Kinetic changes of troponin concentrations in serial blood sampling will often aid in differentiating acute from chronic cardiac disease, but also AMI from non-AMI related troponin elevations.10 ^w23 In the absence of a clinical history, ECG evidence of ischaemia, structural heart disease, renal failure or other plausibile explanations, analytically false positive results should be considered.

Analytical issues

This section discusses analytical issues potentially causing interference in troponin assays. After a general overview some specific factors are discussed in more detail with a focus on interfering antibodies, questionable cross reactivities in skeletal muscular disease, and differences between troponin assays.

Case discussion

Although the high sensitivity troponin T assay used is considered more sensitive than the troponin I assays utilised, the striking discrepancy between elevated hsTnT and disproportionally low cTnI cannot be explained by the varying assay sensitivities alone. As biopsy specimens showed clear signs of cardiac pathology, it is highly likely that the only borderline elevations of troponin I assays employed are due to test-specific interferences, although we cannot determine the exact mechanism. Additional contributing factors are still elusive and merit further investigations.

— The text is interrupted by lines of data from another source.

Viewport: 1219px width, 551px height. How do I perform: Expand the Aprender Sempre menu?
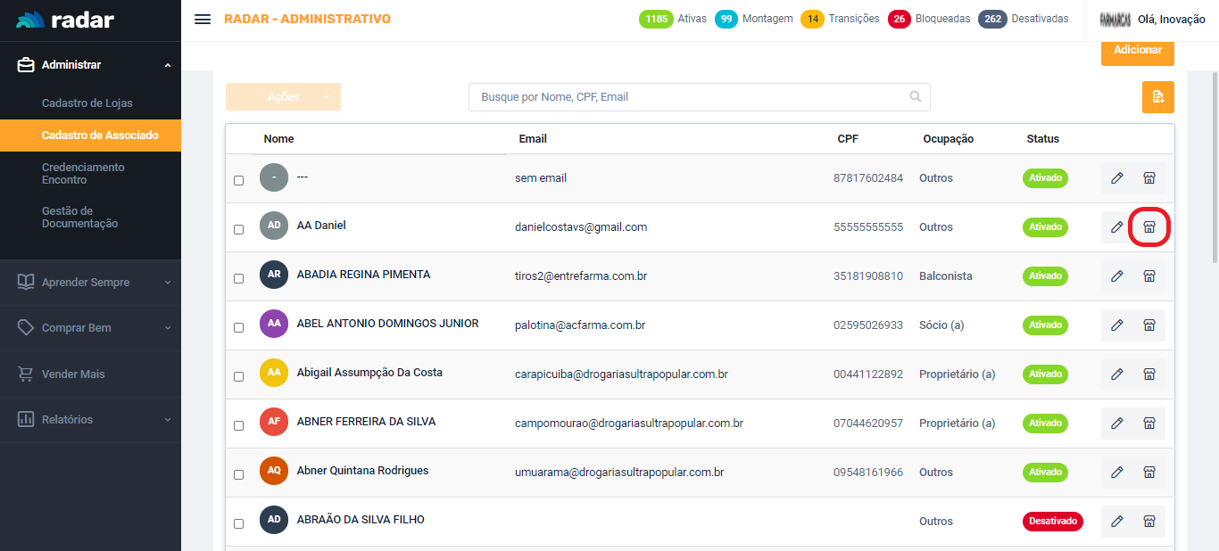[x=90, y=283]
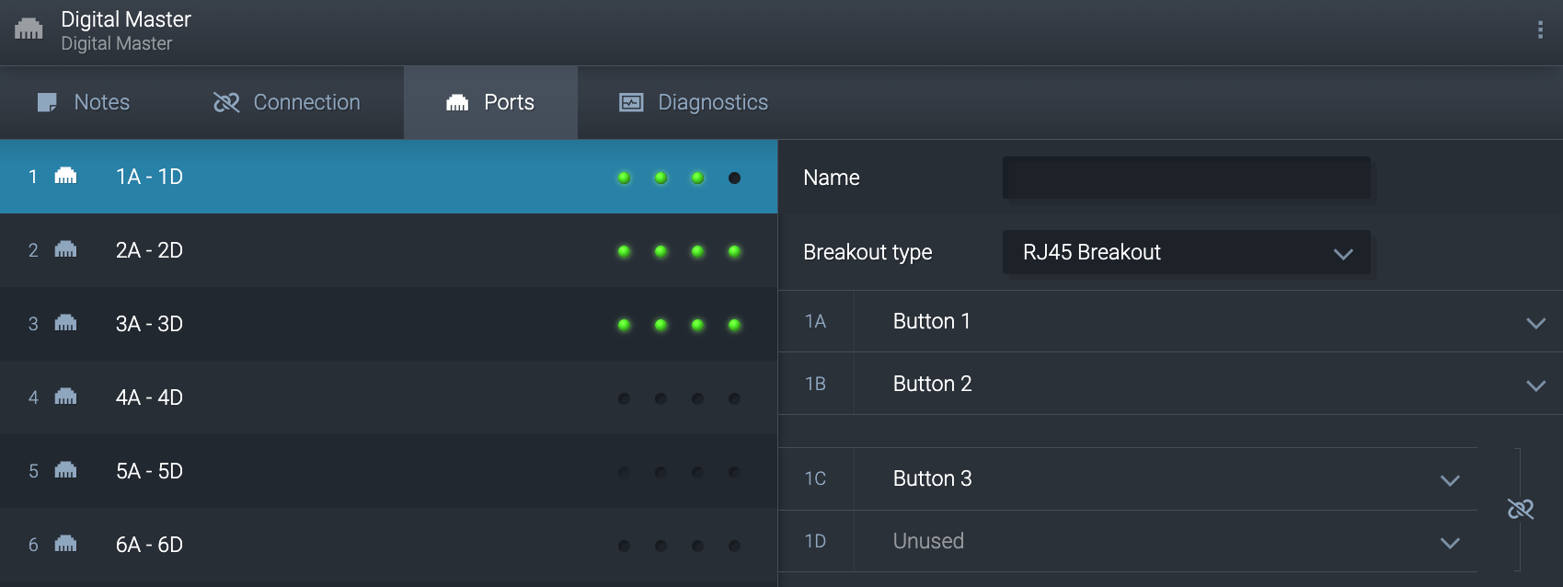
Task: Switch to the Connection tab
Action: [287, 102]
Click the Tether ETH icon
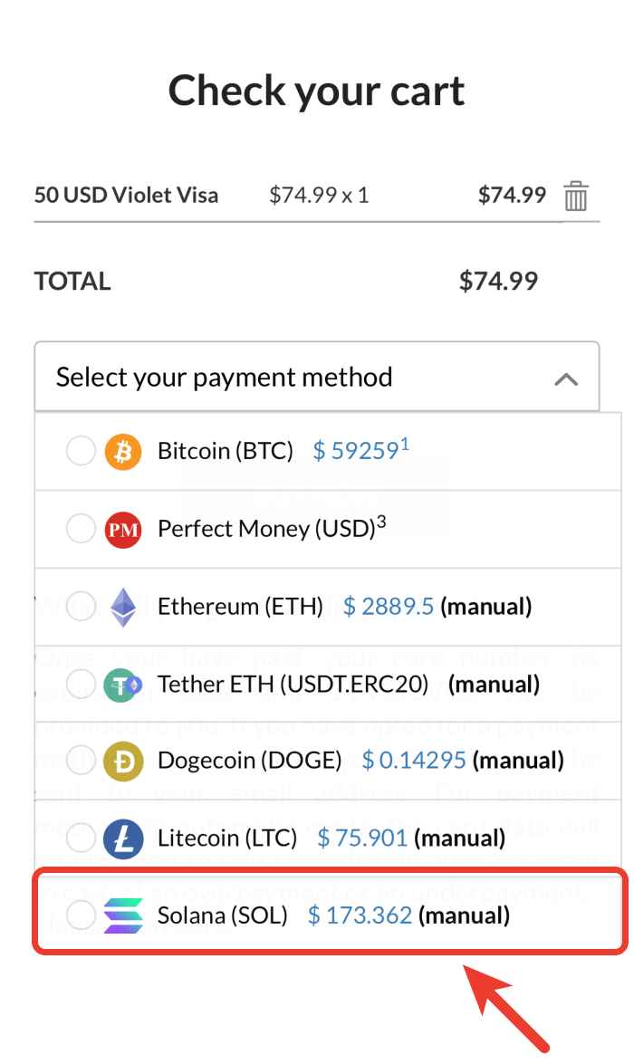The width and height of the screenshot is (634, 1064). tap(123, 685)
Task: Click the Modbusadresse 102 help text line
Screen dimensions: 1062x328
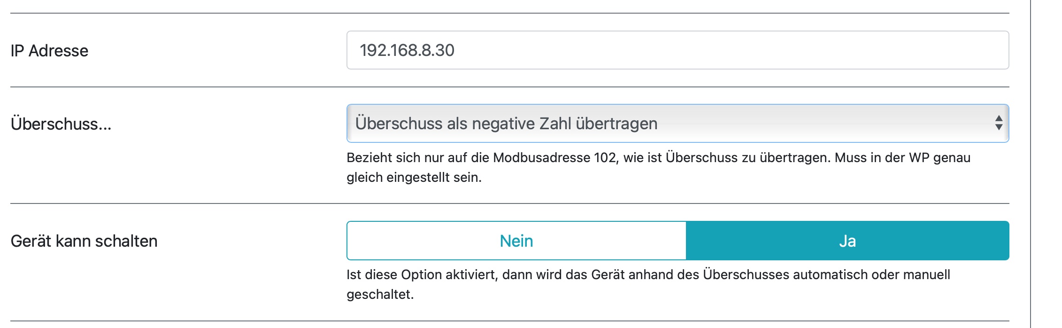Action: point(658,157)
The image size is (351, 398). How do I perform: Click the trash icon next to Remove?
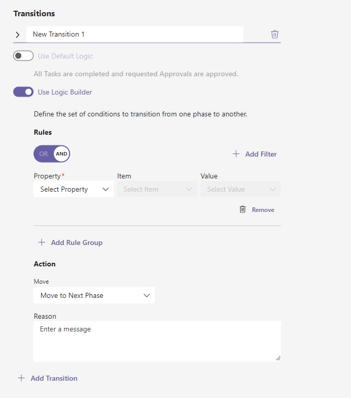(x=243, y=209)
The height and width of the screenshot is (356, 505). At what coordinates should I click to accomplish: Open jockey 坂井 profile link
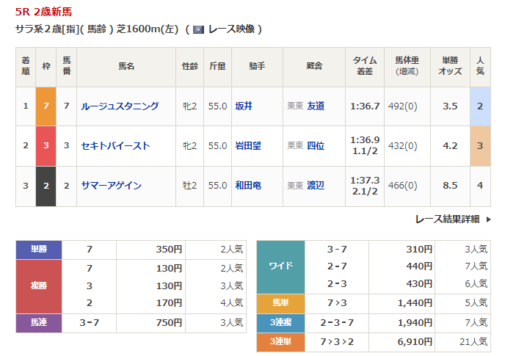click(x=243, y=106)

Suggestions for clinical practice

Highly sensitive troponin assays have a higher sensitivity for detection of myocardial injury, be it due to acute coronary syndrome (ACS) or non-ACS conditions, and may also improve prognostic assessment.19 While it is not feasible to recommend the preferential use of troponin T or troponin I, the use of cTn assays approved for routine diagnostics, as listed in a recent paper published by the Study Group on Biomarkers in Cardiology of the ESC Working Group on Acute Cardiac Care, should be advocated.20

Increased sensitivity allows earlier and more frequent detection of NSTEMI but also detection of hitherto undetected cardiac pathologies in the absence of ischaemic cardiac disease. This increase of sensitivity is a challenge for most contemporary diagnostic methods and prompts the need for more sensitive and specific imaging technologies including cMRI and coronary CT angiography.^w49 As these technologies may not be readily available in most hospitals, a mislabelling of ‘true positives’ as ‘analytically false positives’ may occur. We suggest the use of a simple algorithm whenever laboratory findings are incompatible with clinical findings and an analytical error is suspected (box 3)

Direct communication between clinicians and laboratory departments will allow timely interdisciplinary assessment and help prevent unnecessary and potentially harmful diagnostic and therapeutic procedures.